▶ **What is expected**
Every entry is to be returned verbatim.

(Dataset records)
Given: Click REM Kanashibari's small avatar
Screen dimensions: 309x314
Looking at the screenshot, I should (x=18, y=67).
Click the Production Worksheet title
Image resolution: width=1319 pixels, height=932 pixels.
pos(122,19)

▶ **Result of this exercise**
Given: Click REM Kanashibari's small avatar
Screen dimensions: 309x314
Looking at the screenshot, I should (x=18, y=67).
Click the Production Worksheet title
Image resolution: width=1319 pixels, height=932 pixels.
pos(122,19)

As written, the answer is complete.